- Exercise directions -
Please reproduce the data in its entirety, word for word.

::: Records supplied

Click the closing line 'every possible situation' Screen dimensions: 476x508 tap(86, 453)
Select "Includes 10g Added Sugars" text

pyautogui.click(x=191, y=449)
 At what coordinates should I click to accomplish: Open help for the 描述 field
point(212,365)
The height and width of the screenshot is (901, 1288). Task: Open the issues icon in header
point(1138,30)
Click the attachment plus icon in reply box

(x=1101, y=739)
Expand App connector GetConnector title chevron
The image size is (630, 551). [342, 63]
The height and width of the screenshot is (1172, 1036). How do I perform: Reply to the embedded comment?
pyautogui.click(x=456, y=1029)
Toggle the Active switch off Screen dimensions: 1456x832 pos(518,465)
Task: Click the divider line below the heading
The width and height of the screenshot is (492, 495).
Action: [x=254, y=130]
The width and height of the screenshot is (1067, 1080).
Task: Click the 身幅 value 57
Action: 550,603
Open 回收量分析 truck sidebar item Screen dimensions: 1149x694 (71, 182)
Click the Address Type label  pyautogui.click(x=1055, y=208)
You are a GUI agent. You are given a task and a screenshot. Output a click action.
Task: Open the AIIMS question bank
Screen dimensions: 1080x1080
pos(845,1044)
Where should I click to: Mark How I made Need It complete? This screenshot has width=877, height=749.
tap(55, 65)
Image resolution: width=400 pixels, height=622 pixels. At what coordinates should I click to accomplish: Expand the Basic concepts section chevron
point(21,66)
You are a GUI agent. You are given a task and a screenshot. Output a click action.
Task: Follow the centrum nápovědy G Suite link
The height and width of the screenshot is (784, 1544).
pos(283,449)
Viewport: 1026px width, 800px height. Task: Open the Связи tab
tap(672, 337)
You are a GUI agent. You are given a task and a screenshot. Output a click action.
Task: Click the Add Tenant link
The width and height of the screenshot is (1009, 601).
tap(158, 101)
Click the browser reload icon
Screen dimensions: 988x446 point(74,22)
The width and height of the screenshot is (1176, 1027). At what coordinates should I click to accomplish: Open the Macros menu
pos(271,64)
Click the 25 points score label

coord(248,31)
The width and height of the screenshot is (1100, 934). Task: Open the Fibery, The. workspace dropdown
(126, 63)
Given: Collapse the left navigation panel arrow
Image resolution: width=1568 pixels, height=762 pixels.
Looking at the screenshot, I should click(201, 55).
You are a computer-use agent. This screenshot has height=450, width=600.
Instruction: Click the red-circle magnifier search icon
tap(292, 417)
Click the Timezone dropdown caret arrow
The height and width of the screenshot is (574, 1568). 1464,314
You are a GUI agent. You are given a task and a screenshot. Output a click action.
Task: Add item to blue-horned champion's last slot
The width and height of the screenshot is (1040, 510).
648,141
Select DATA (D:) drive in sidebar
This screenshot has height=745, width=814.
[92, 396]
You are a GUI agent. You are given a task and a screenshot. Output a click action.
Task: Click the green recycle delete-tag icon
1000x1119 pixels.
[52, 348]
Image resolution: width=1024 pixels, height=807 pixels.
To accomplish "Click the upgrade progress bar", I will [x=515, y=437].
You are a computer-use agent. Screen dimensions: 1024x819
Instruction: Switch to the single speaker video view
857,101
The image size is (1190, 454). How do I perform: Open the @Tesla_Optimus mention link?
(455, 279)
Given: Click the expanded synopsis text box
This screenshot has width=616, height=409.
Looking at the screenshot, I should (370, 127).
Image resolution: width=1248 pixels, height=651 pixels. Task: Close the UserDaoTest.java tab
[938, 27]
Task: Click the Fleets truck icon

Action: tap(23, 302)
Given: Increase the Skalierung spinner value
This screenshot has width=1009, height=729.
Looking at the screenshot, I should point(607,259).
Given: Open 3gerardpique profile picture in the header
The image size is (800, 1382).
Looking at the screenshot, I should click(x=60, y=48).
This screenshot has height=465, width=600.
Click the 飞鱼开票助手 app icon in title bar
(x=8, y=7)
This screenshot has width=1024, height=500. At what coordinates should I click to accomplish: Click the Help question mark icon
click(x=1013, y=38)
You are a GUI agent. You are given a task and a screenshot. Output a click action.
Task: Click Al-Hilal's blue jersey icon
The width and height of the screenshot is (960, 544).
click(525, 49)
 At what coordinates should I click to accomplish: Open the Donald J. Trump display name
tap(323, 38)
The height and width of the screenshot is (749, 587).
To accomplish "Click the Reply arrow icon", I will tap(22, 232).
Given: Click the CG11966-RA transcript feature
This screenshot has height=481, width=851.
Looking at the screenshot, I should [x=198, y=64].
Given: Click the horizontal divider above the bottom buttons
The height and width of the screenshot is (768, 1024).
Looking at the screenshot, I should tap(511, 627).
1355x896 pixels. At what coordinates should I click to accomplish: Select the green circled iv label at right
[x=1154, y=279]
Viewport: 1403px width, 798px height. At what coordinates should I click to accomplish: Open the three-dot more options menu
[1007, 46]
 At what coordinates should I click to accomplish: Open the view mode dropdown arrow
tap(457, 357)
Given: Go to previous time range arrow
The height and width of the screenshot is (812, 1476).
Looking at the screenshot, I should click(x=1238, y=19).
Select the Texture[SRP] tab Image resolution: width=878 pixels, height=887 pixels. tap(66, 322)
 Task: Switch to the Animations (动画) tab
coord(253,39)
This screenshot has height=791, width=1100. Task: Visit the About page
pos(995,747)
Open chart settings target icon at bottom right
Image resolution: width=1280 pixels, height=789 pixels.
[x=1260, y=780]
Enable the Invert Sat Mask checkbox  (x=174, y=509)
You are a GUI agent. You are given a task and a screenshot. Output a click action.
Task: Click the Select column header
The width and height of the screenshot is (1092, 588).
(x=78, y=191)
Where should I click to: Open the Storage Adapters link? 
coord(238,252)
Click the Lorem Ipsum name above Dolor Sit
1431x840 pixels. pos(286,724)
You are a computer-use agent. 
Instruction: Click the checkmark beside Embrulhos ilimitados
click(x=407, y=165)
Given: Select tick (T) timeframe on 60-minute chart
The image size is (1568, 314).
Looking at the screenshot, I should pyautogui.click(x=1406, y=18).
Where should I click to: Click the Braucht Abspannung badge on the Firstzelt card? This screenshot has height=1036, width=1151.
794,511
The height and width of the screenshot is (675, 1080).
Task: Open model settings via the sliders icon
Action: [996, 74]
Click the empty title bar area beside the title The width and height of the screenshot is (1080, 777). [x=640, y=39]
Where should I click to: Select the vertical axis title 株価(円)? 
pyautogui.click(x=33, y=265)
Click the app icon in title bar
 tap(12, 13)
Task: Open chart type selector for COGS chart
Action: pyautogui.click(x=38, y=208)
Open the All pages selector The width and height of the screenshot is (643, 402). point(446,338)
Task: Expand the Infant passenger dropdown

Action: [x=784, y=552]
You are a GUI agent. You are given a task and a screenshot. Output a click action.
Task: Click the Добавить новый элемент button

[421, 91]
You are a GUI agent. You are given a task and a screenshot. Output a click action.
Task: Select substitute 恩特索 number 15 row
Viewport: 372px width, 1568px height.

::::::

- Task solution -
Click the closing line 'every possible situation' Screen dimensions: 476x508 tap(86, 453)
Select "Includes 10g Added Sugars" text

pyautogui.click(x=191, y=449)
 At what coordinates should I click to accomplish: Open help for the 描述 field
point(212,365)
The height and width of the screenshot is (901, 1288). Task: Open the issues icon in header
point(1138,30)
Click the attachment plus icon in reply box

(x=1101, y=739)
Expand App connector GetConnector title chevron
The image size is (630, 551). [342, 63]
The height and width of the screenshot is (1172, 1036). How do I perform: Reply to the embedded comment?
pyautogui.click(x=456, y=1029)
Toggle the Active switch off Screen dimensions: 1456x832 pos(518,465)
Task: Click the divider line below the heading
The width and height of the screenshot is (492, 495).
Action: [x=254, y=130]
The width and height of the screenshot is (1067, 1080).
Task: Click the 身幅 value 57
Action: 550,603
Open 回收量分析 truck sidebar item Screen dimensions: 1149x694 (71, 182)
Click the Address Type label  pyautogui.click(x=1055, y=208)
You are a GUI agent. You are given a task and a screenshot. Output a click action.
Task: Open the AIIMS question bank
Screen dimensions: 1080x1080
pos(845,1044)
Where should I click to: Mark How I made Need It complete? This screenshot has width=877, height=749.
tap(55, 65)
Image resolution: width=400 pixels, height=622 pixels. At what coordinates should I click to accomplish: Expand the Basic concepts section chevron
point(21,66)
You are a GUI agent. You are given a task and a screenshot. Output a click action.
Task: Follow the centrum nápovědy G Suite link
The height and width of the screenshot is (784, 1544).
pos(283,449)
Viewport: 1026px width, 800px height. Task: Open the Связи tab
tap(672, 337)
You are a GUI agent. You are given a task and a screenshot. Output a click action.
Task: Click the Add Tenant link
The width and height of the screenshot is (1009, 601).
tap(158, 101)
Click the browser reload icon
Screen dimensions: 988x446 point(74,22)
The width and height of the screenshot is (1176, 1027). At what coordinates should I click to accomplish: Open the Macros menu
pos(271,64)
Click the 25 points score label

coord(248,31)
The width and height of the screenshot is (1100, 934). Task: Open the Fibery, The. workspace dropdown
(126, 63)
Given: Collapse the left navigation panel arrow
Image resolution: width=1568 pixels, height=762 pixels.
Looking at the screenshot, I should click(201, 55).
You are a computer-use agent. This screenshot has height=450, width=600.
Instruction: Click the red-circle magnifier search icon
tap(292, 417)
Click the Timezone dropdown caret arrow
The height and width of the screenshot is (574, 1568). 1464,314
You are a GUI agent. You are given a task and a screenshot. Output a click action.
Task: Add item to blue-horned champion's last slot
The width and height of the screenshot is (1040, 510).
648,141
Select DATA (D:) drive in sidebar
This screenshot has height=745, width=814.
[92, 396]
You are a GUI agent. You are given a task and a screenshot. Output a click action.
Task: Click the green recycle delete-tag icon
1000x1119 pixels.
[52, 348]
Image resolution: width=1024 pixels, height=807 pixels.
To accomplish "Click the upgrade progress bar", I will [x=515, y=437].
You are a computer-use agent. Screen dimensions: 1024x819
Instruction: Switch to the single speaker video view
857,101
The image size is (1190, 454). How do I perform: Open the @Tesla_Optimus mention link?
(455, 279)
Given: Click the expanded synopsis text box
This screenshot has width=616, height=409.
Looking at the screenshot, I should (370, 127).
Image resolution: width=1248 pixels, height=651 pixels. Task: Close the UserDaoTest.java tab
[938, 27]
Task: Click the Fleets truck icon

Action: tap(23, 302)
Given: Increase the Skalierung spinner value
This screenshot has width=1009, height=729.
Looking at the screenshot, I should point(607,259).
Given: Open 3gerardpique profile picture in the header
The image size is (800, 1382).
Looking at the screenshot, I should click(x=60, y=48).
This screenshot has height=465, width=600.
Click the 飞鱼开票助手 app icon in title bar
(x=8, y=7)
This screenshot has width=1024, height=500. At what coordinates should I click to accomplish: Click the Help question mark icon
click(x=1013, y=38)
You are a GUI agent. You are given a task and a screenshot. Output a click action.
Task: Click Al-Hilal's blue jersey icon
The width and height of the screenshot is (960, 544).
click(525, 49)
 At what coordinates should I click to accomplish: Open the Donald J. Trump display name
tap(323, 38)
The height and width of the screenshot is (749, 587).
To accomplish "Click the Reply arrow icon", I will tap(22, 232).
Given: Click the CG11966-RA transcript feature
This screenshot has height=481, width=851.
Looking at the screenshot, I should [x=198, y=64].
Given: Click the horizontal divider above the bottom buttons
The height and width of the screenshot is (768, 1024).
Looking at the screenshot, I should tap(511, 627).
1355x896 pixels. At what coordinates should I click to accomplish: Select the green circled iv label at right
[x=1154, y=279]
Viewport: 1403px width, 798px height. At what coordinates should I click to accomplish: Open the three-dot more options menu
[1007, 46]
 At what coordinates should I click to accomplish: Open the view mode dropdown arrow
tap(457, 357)
Given: Go to previous time range arrow
The height and width of the screenshot is (812, 1476).
Looking at the screenshot, I should click(x=1238, y=19).
Select the Texture[SRP] tab Image resolution: width=878 pixels, height=887 pixels. tap(66, 322)
 Task: Switch to the Animations (动画) tab
coord(253,39)
This screenshot has height=791, width=1100. Task: Visit the About page
pos(995,747)
Open chart settings target icon at bottom right
Image resolution: width=1280 pixels, height=789 pixels.
[x=1260, y=780]
Enable the Invert Sat Mask checkbox  (x=174, y=509)
You are a GUI agent. You are given a task and a screenshot. Output a click action.
Task: Click the Select column header
The width and height of the screenshot is (1092, 588).
(x=78, y=191)
Where should I click to: Open the Storage Adapters link? 
coord(238,252)
Click the Lorem Ipsum name above Dolor Sit
1431x840 pixels. pos(286,724)
You are a computer-use agent. 
Instruction: Click the checkmark beside Embrulhos ilimitados
click(x=407, y=165)
Given: Select tick (T) timeframe on 60-minute chart
The image size is (1568, 314).
Looking at the screenshot, I should pyautogui.click(x=1406, y=18).
Where should I click to: Click the Braucht Abspannung badge on the Firstzelt card? This screenshot has height=1036, width=1151.
794,511
The height and width of the screenshot is (675, 1080).
Task: Open model settings via the sliders icon
Action: [996, 74]
Click the empty title bar area beside the title The width and height of the screenshot is (1080, 777). [x=640, y=39]
Where should I click to: Select the vertical axis title 株価(円)? 
pyautogui.click(x=33, y=265)
Click the app icon in title bar
 tap(12, 13)
Task: Open chart type selector for COGS chart
Action: pyautogui.click(x=38, y=208)
Open the All pages selector The width and height of the screenshot is (643, 402). point(446,338)
Task: Expand the Infant passenger dropdown

Action: [x=784, y=552]
You are a GUI agent. You are given a task and a screenshot. Output a click action.
Task: Click the Добавить новый элемент button

[421, 91]
You are a GUI agent. You are given a task and a screenshot. Output a click action.
Task: Select substitute 恩特索 number 15 row
Viewport: 372px width, 1568px height.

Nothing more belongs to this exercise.